Le président de la Réserve fédérale, Kevin Warsh, conservera le dot plot au moins temporairement, préservant ainsi un outil de communication clé même s'il lance une refonte en profondeur de la manière dont la banque centrale signale sa politique.
Le président de la Réserve fédérale, Kevin Warsh, a déclaré que le dot plot de la banque centrale — les projections trimestrielles des attentes individuelles en matière de taux de 19 responsables de la Fed — serait conservé au moins à court terme, répondant ainsi aux spéculations selon lesquelles cet outil pourrait être supprimé dans le cadre d'une refonte plus large de la communication. Warsh a fait ces remarques le 1er juillet après sa première réunion de politique monétaire en tant que président en juin, selon un rapport du média financier chinois CLS.

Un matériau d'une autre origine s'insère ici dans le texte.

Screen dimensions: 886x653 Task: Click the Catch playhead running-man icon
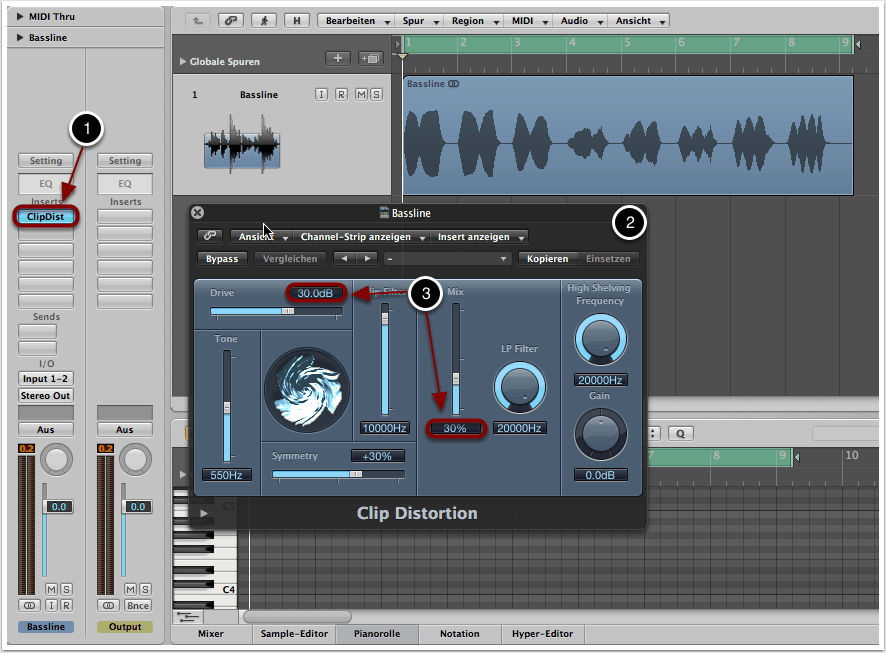(264, 20)
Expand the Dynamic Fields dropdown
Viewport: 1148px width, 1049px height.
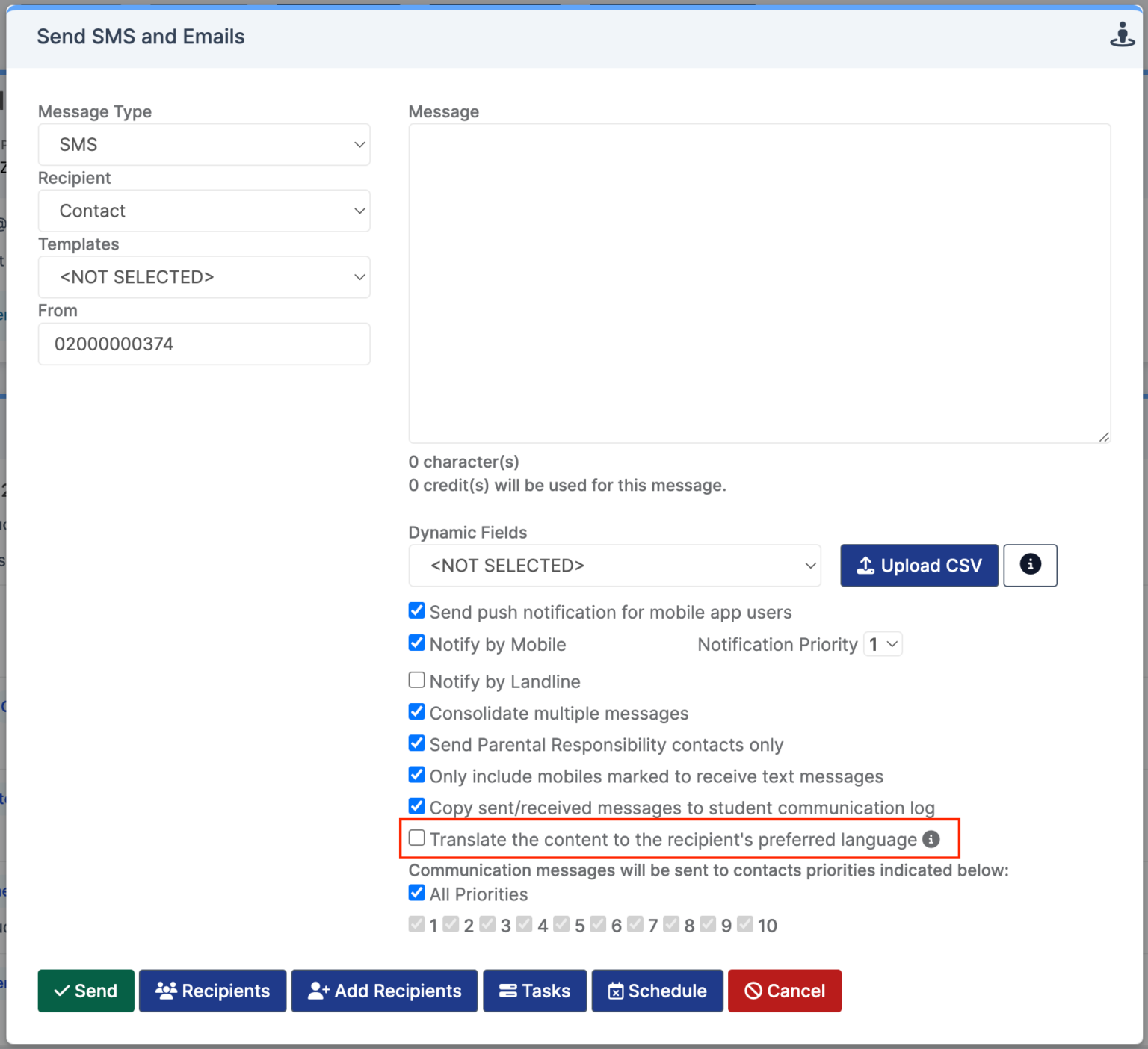[614, 566]
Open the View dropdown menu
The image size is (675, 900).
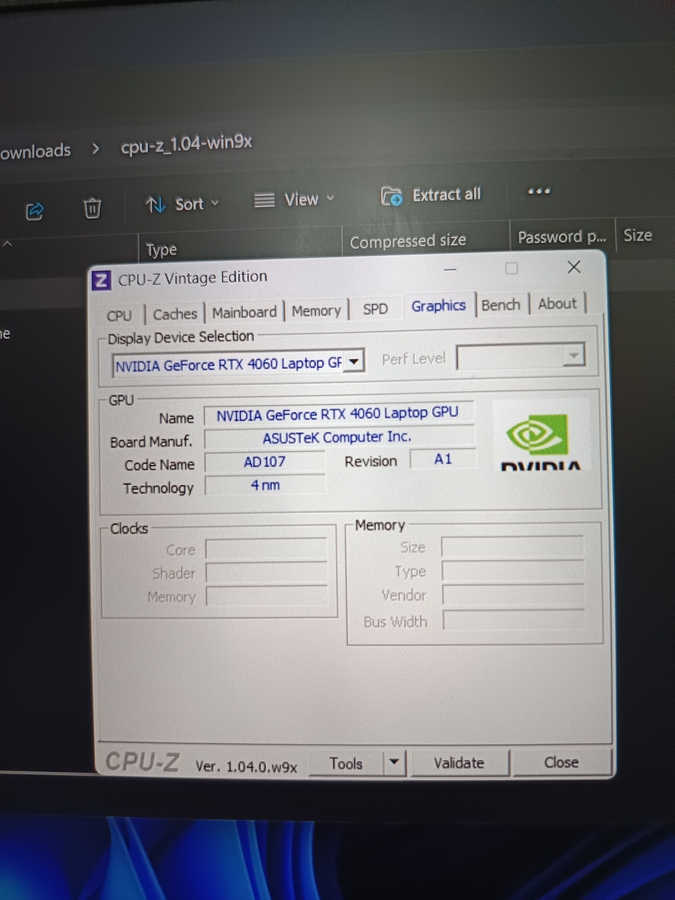294,200
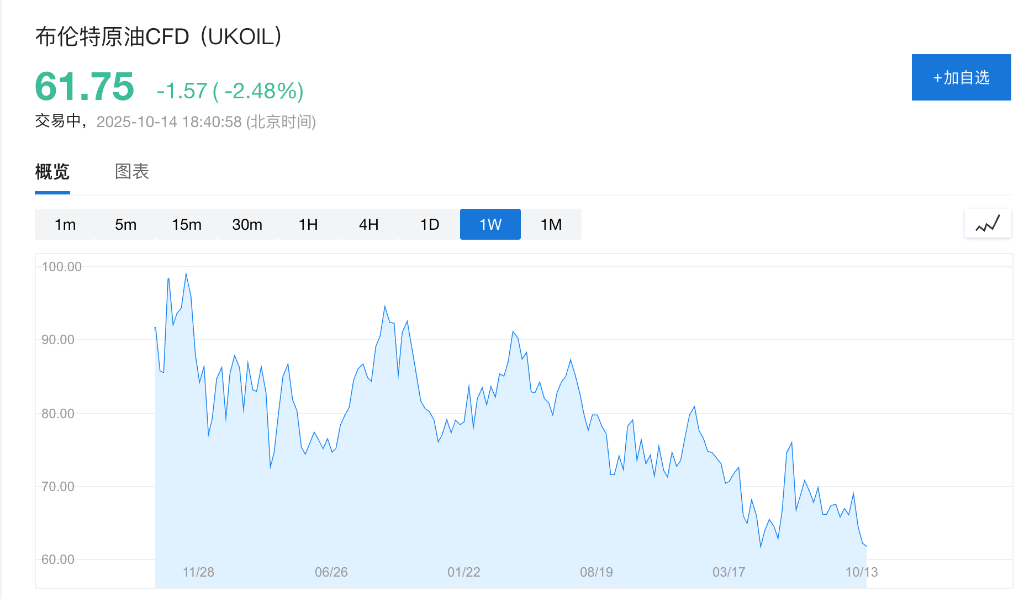Image resolution: width=1024 pixels, height=599 pixels.
Task: Click the line chart type icon
Action: pos(987,224)
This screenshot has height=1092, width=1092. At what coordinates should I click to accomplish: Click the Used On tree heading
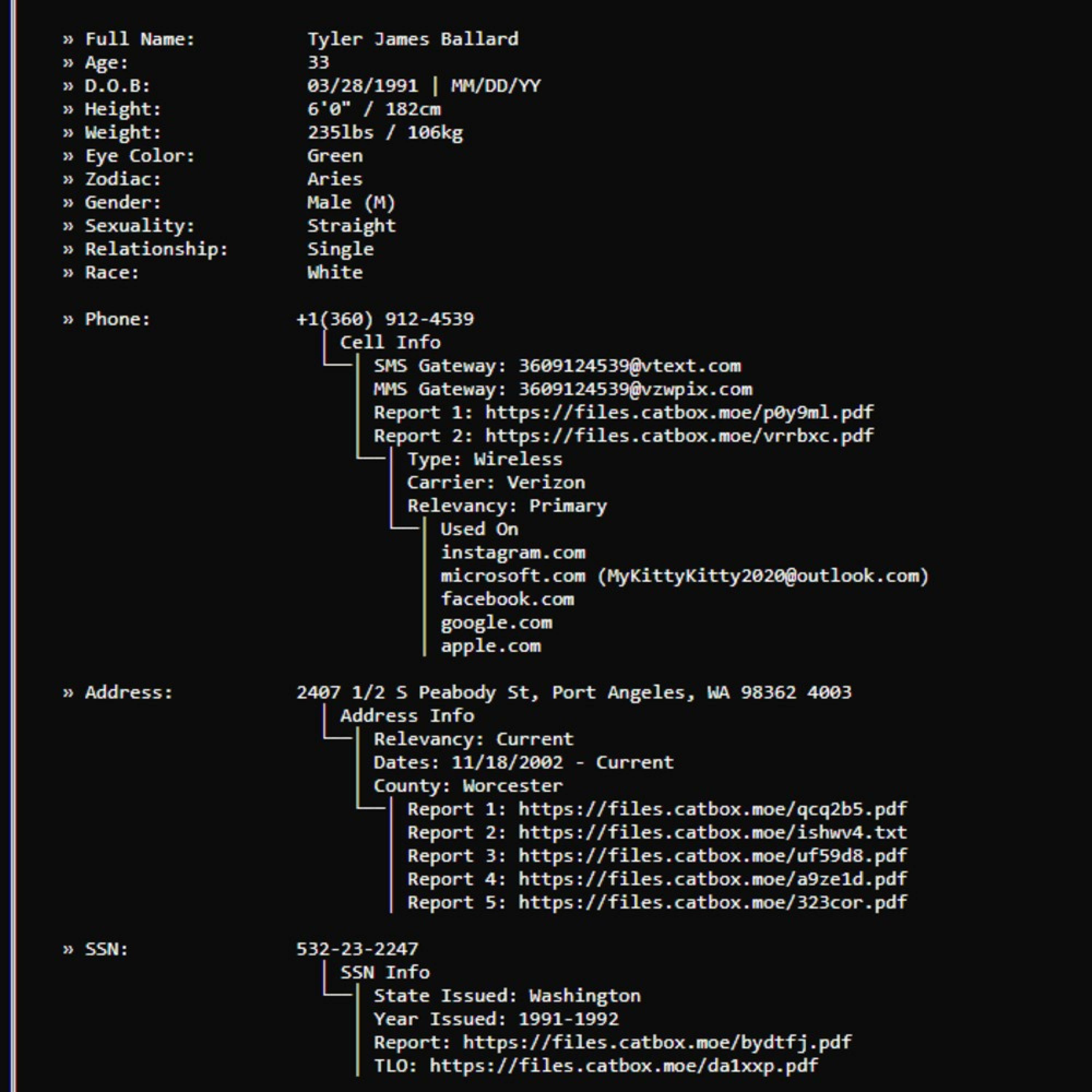coord(479,530)
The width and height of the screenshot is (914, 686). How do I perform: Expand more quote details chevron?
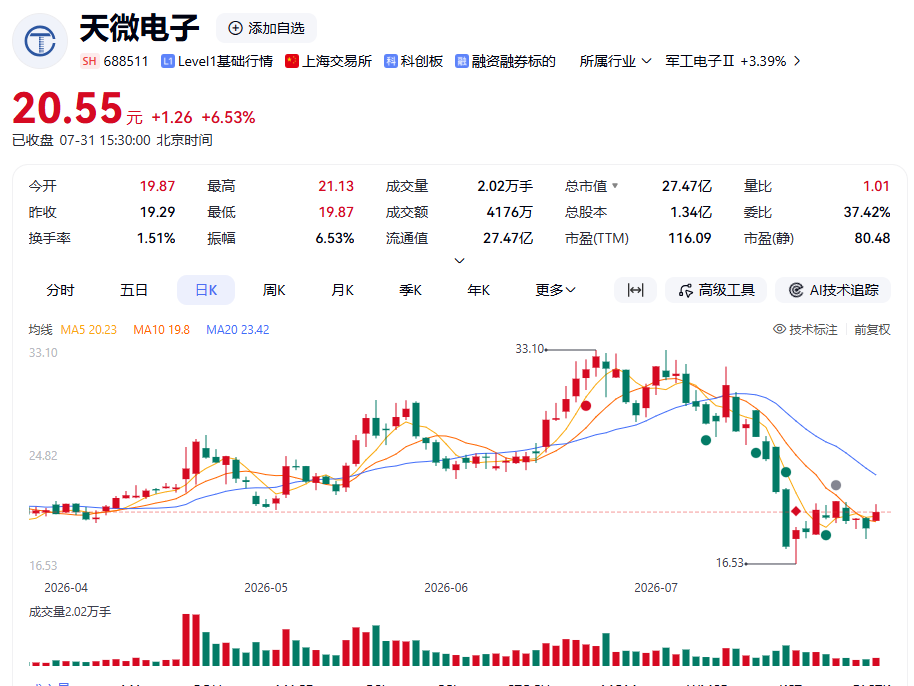coord(459,261)
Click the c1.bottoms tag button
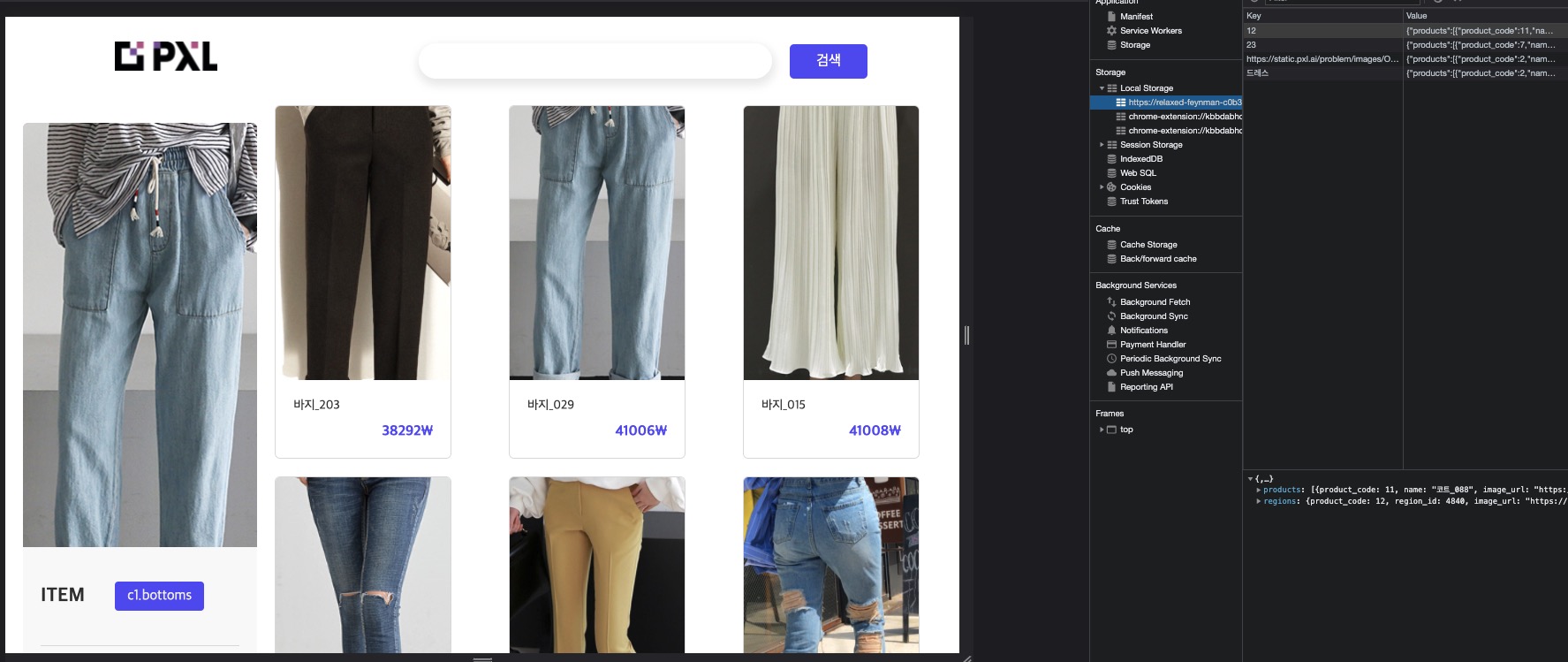 pos(159,596)
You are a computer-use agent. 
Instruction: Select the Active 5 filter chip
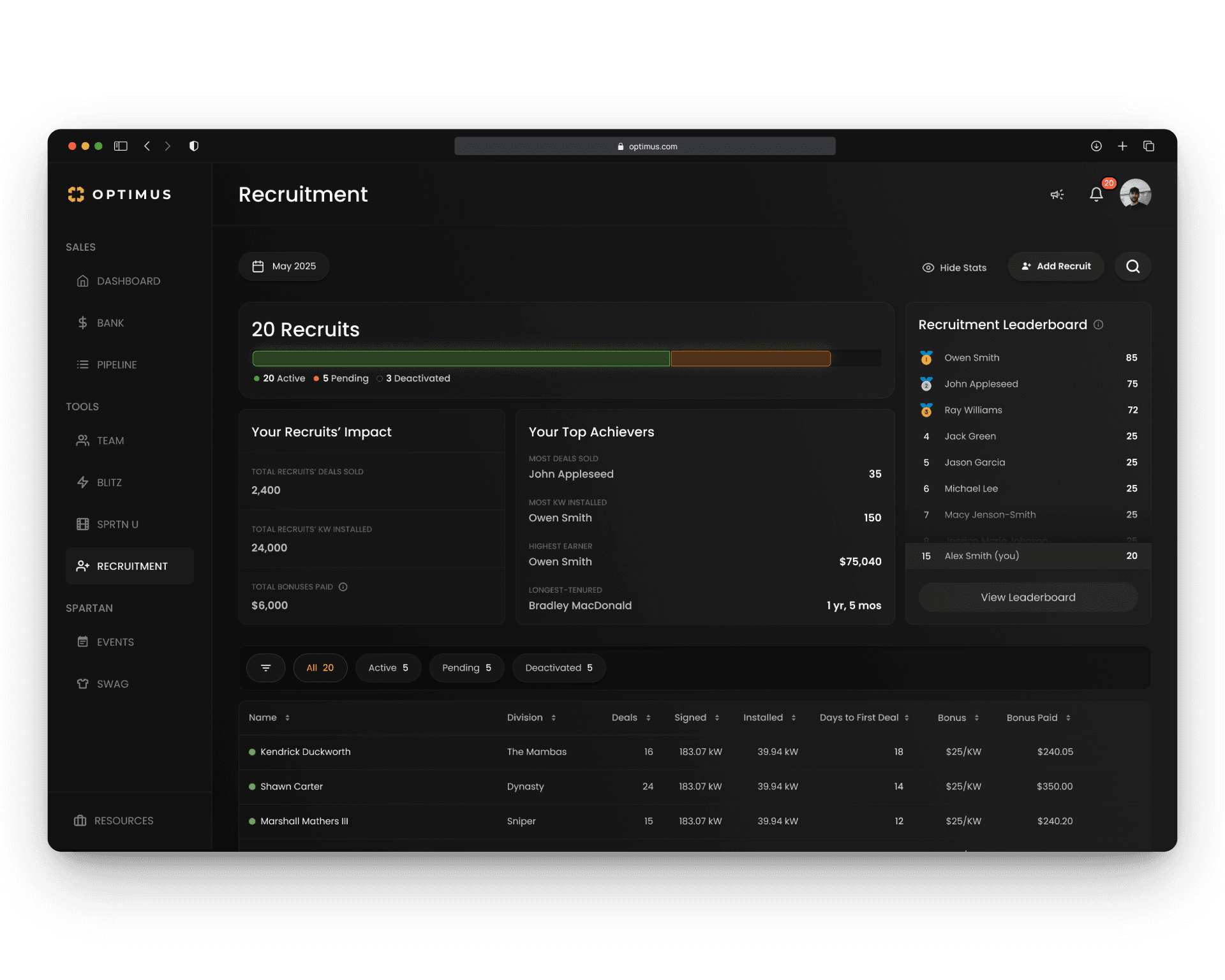tap(388, 668)
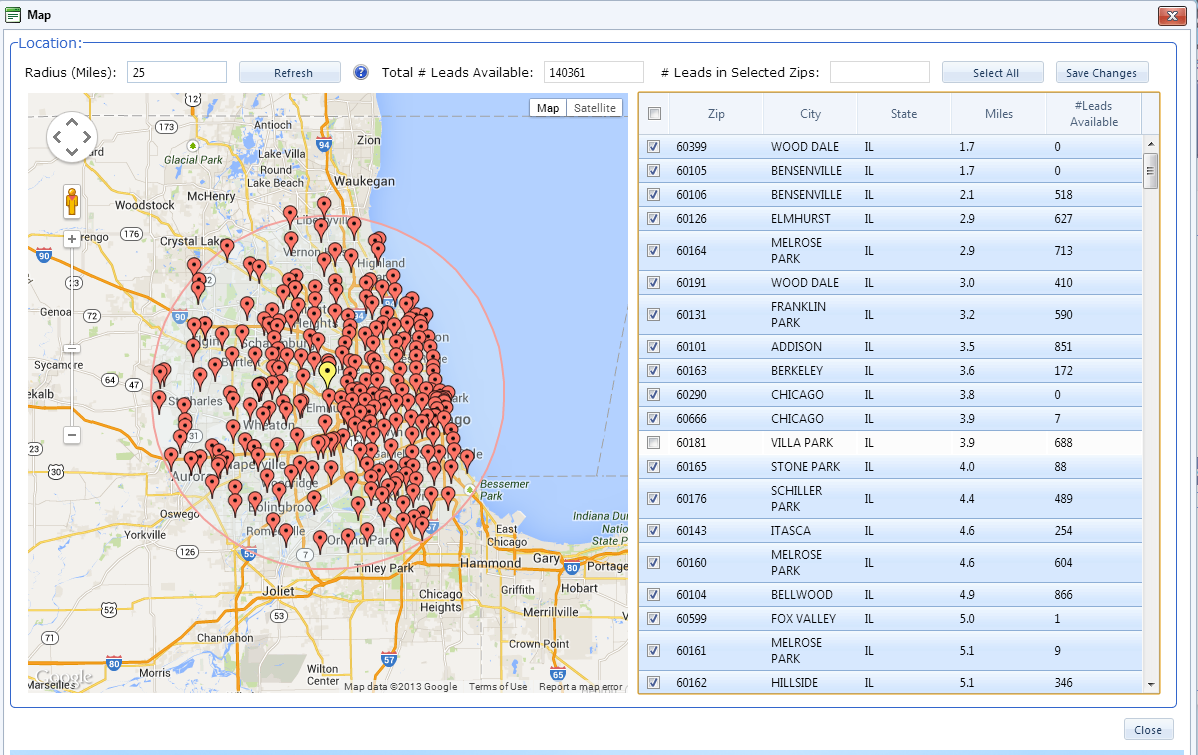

« Le dot plot fournit une base de référence des points de vue individuels des décideurs politiques que les marchés ont intégrée dans leurs anticipations de taux depuis des années », a déclaré James Okafor, ancien journaliste du Financial Times couvrant la Fed et le Trésor. « Le conserver, même temporairement, évite un changement brutal qui pourrait amplifier la volatilité sur les marchés obligataires qui s'adaptent déjà à un nouveau régime de communication. »
L'engagement de Warsh en faveur du dot plot intervient alors qu'il organise cinq révisions internes portant sur la communication, le bilan, l'utilisation des données, les cadres d'inflation, la productivité et l'emploi, selon des rapports de Morningstar et Reuters. L'ancien gouverneur de la Banque d'Angleterre, Mervyn King, a été intégré à un nouveau groupe de travail sur la communication, signalant un changement philosophique vers un modèle où la crédibilité de la banque centrale dépend de l'explication des décisions plutôt que d'un pré-engagement sur la trajectoire des taux.
La survie du dot plot est temporaire par conception. Warsh a été explicite quant à son scepticisme vis-à-vis des orientations prospectives, déclarant aux investisseurs lors du forum annuel de la Banque centrale européenne à Sintra, au Portugal, que les décideurs politiques ne fixeraient les taux que lorsqu'ils « fermeraient la porte » à chaque réunion, a rapporté Reuters. Il a réaffirmé l'objectif d'inflation de 2 % de la Fed et a souligné l'indépendance politique, même si le président Donald Trump continuait de faire pression pour une baisse des taux, selon l'Associated Press.
La tension entre le maintien du dot plot et la réduction des orientations prospectives crée une dynamique de communication inhabituelle. Le dot plot est un élément fixe de la communication de la Fed depuis 2012, mais ses critiques affirment qu'il peut piéger les décideurs politiques en les forçant à valider les attentes du marché au lieu de répondre aux nouvelles données. Warsh s'est aligné sur les préoccupations de la présidente de la BCE, Christine Lagarde, concernant le fait d'être enfermé dans des orientations antérieures, a rapporté MarketWatch.
Contexte de l'inflation et des marchés
La refonte de la communication se déroule dans un contexte d'inflation difficile. Les prix à la consommation ont augmenté de 4,2 % en mai, sous l'effet notamment de l'impact de la guerre en Iran sur les prix de l'essence, avant que l'atténuation des pressions énergétiques ne modifie les attentes du marché, selon des rapports de l'AP. Le taux des fonds fédéraux est maintenu stable depuis le dernier ajustement, les marchés OIS intégrant une probabilité réduite de hausses de taux après que les données ADP sur l'emploi de juin ont montré que l'économie n'avait créé que 98 000 emplois, en dessous des estimations consensuelles.
Le risque de l'approche plus discrète de la Fed est la volatilité. Lorsque les investisseurs reçoivent moins de signaux de la part des décideurs politiques, ils peuvent exiger une prime de risque plus élevée pour détenir des actifs sensibles aux taux, a rapporté l'AP dans une analyse distincte. La récompense possible est la flexibilité politique — Warsh a fait valoir que les orientations prospectives peuvent piéger les banques centrales en les forçant à valider les attentes du marché au lieu de répondre proprement aux nouvelles données.
La refonte de la communication pourrait toucher la déclaration de politique de la Fed, les conventions des conférences de presse, le Résumé des projections économiques, le dot plot lui-même, les discours des présidents des Fed régionales et la chorégraphie des attentes du marché avant les réunions. La nomination de King s'intègre presque trop parfaitement dans cette architecture, apportant un banquier central issu d'une tradition où la crédibilité dépend de l'explication des décisions et des objectifs, et non de la transmission prévisible du prochain mouvement aux traders.